There are reasons I can’t lose any weight One of them is called a pulled pork sandwich, which I ate at the Ferry Building yesterday along with some homemade potato chips. Then, Hubby and I walked from the Ferry Building to Pier 39 and ate crab and calamari. The promenade was overrun with people, and Muni’s F line was backed up beyond belief. I counted five F Munis in a row going in the opposite direction, but none in our direction. That is some sort of record. Come to find out there had been a big Muni smash up at West Portal. It was probably the worst accident in Muni history. Of course, Hubby and I had no idea since we were across town cursing the F line for failing to pick us up. In fact, we had just sashayed through the craft fair in front of the Ferry Building and bought a T shirt with a silk screened Muni on it. I guess it’ll be a few days before I wear that around.

Anyway, we walked to Pier 39, ate some seafood and decided to catch an F for the ride back because my dogs were barking. Boarding the F is never a treat because of the tourists. I try to remind myself they bring money, and they are spending it here, but when they get on the F and ask how much is the fare when the sign is right in front of them, I want to kick them in the back with my clog. The driver told them $2, and they whipped out a $20. He told them Muni does not make change, and they had to off board and run down the street looking for someone to give them $2 quick like before the F left without them. Then, the guy in front of me with correct change couldn’t get the fare machine to ingest his bills, so the driver let everyone on for free. I kind of felt sorry for the bunch that took off down the street begging people to change their $20, but kind of not because they were tourists, and I kind of wanted to kick them in the back.

Finally, we were off and rumbling down the rails only like an F can. They are the antique line so they make an inordinate amount of creaking and groaning. We hadn’t gone 2 stops when our driver announced over the loud speaker, “Only 15 more.” I’ve never heard a driver say anything like that.
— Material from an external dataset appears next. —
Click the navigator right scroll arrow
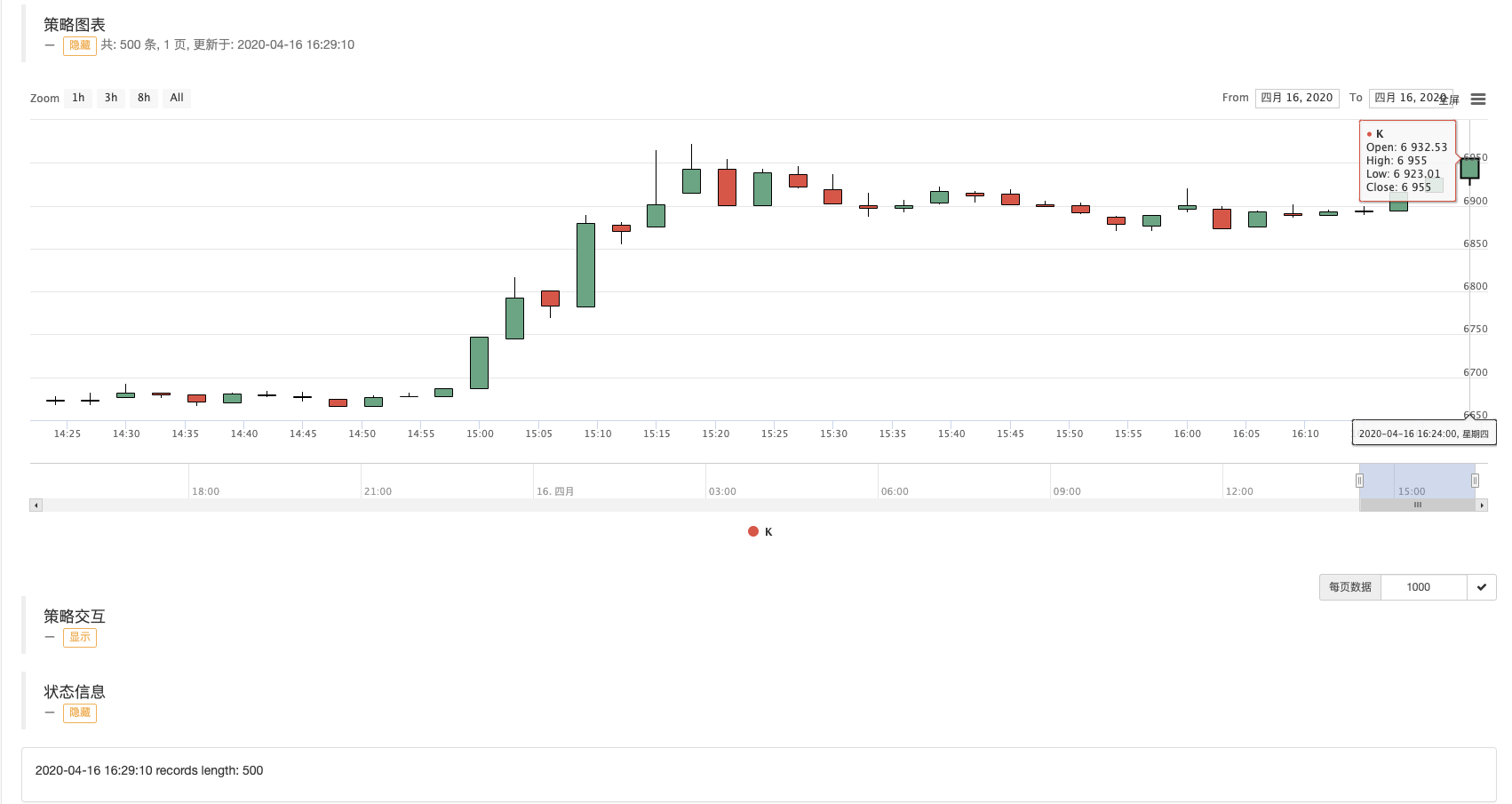Screen dimensions: 1512x804 (1482, 505)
I have however been passed up while waiting at a stop.

In the meantime, Hubby leaned over to me and said, “I’m going to give this pregnant woman my seat” which is all fine and good except the woman wasn’t pregnant. I gave Hubby the hairy eyeball, pleading with the Gods that he not say anything else, particularly something along the lines of, “When’s the baby due?” Soon, the woman was sitting by me, and Hubby was standing, proud that he had helped a future generation of shopping bags because that truly was all she was carrying.
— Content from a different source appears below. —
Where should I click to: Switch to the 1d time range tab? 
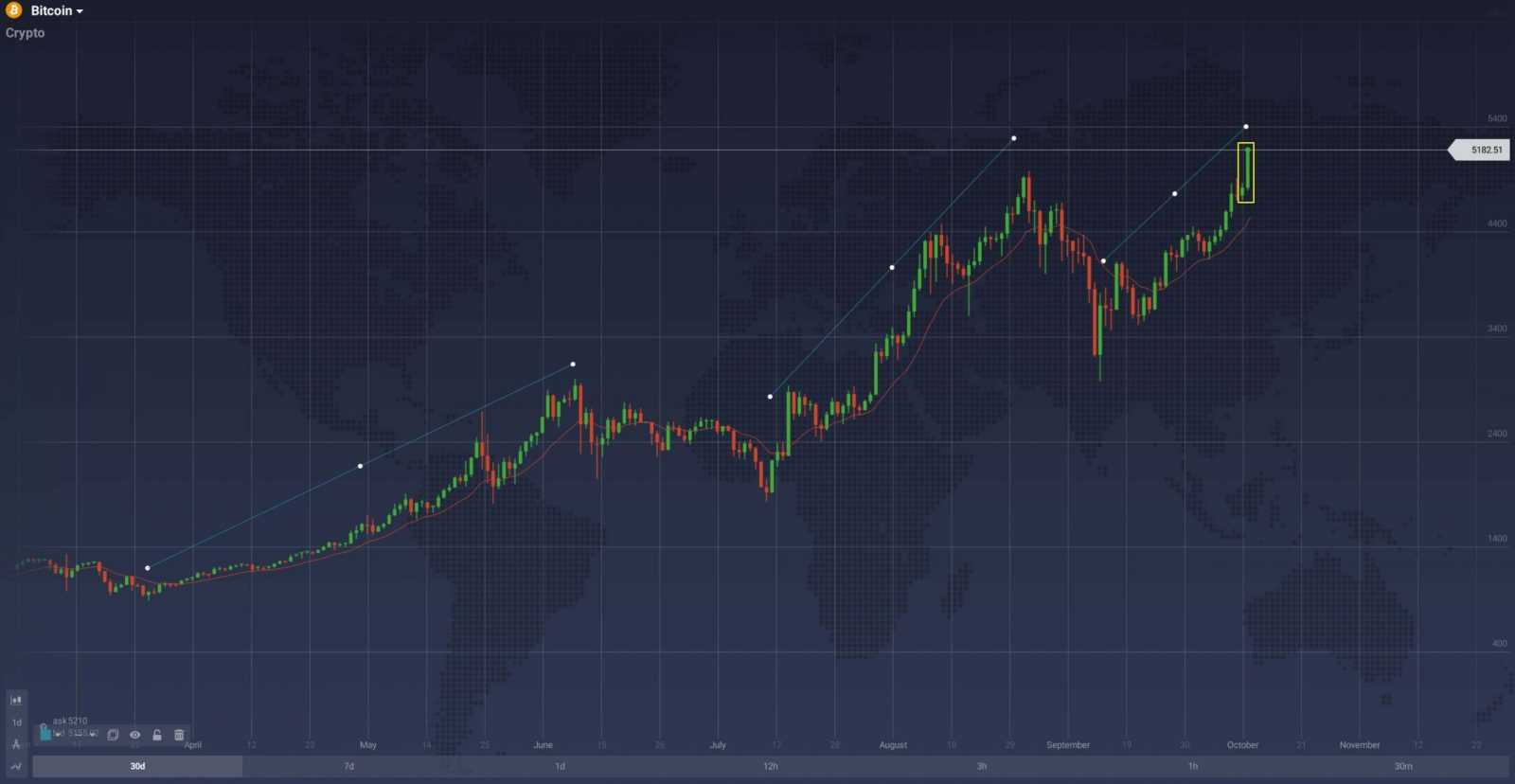coord(560,766)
And then the driver did what Muni drivers are known best for doing. He refused to pick up any more riders. He would pull up slowly to a stop, and I could see all the cheery expectant faces, waiting to board, change into bewilderment as we sped off. I wanted to scream, “psych” out the window but that would mean standing, and there was no room for that sort of foolery. We rode non-stop back to the Ferry Building with the driver merrily babbling some garbage into the loud speaker. I had to ask the pseudo pregnant woman what the driver was saying. She told me he said to protect all your valuables.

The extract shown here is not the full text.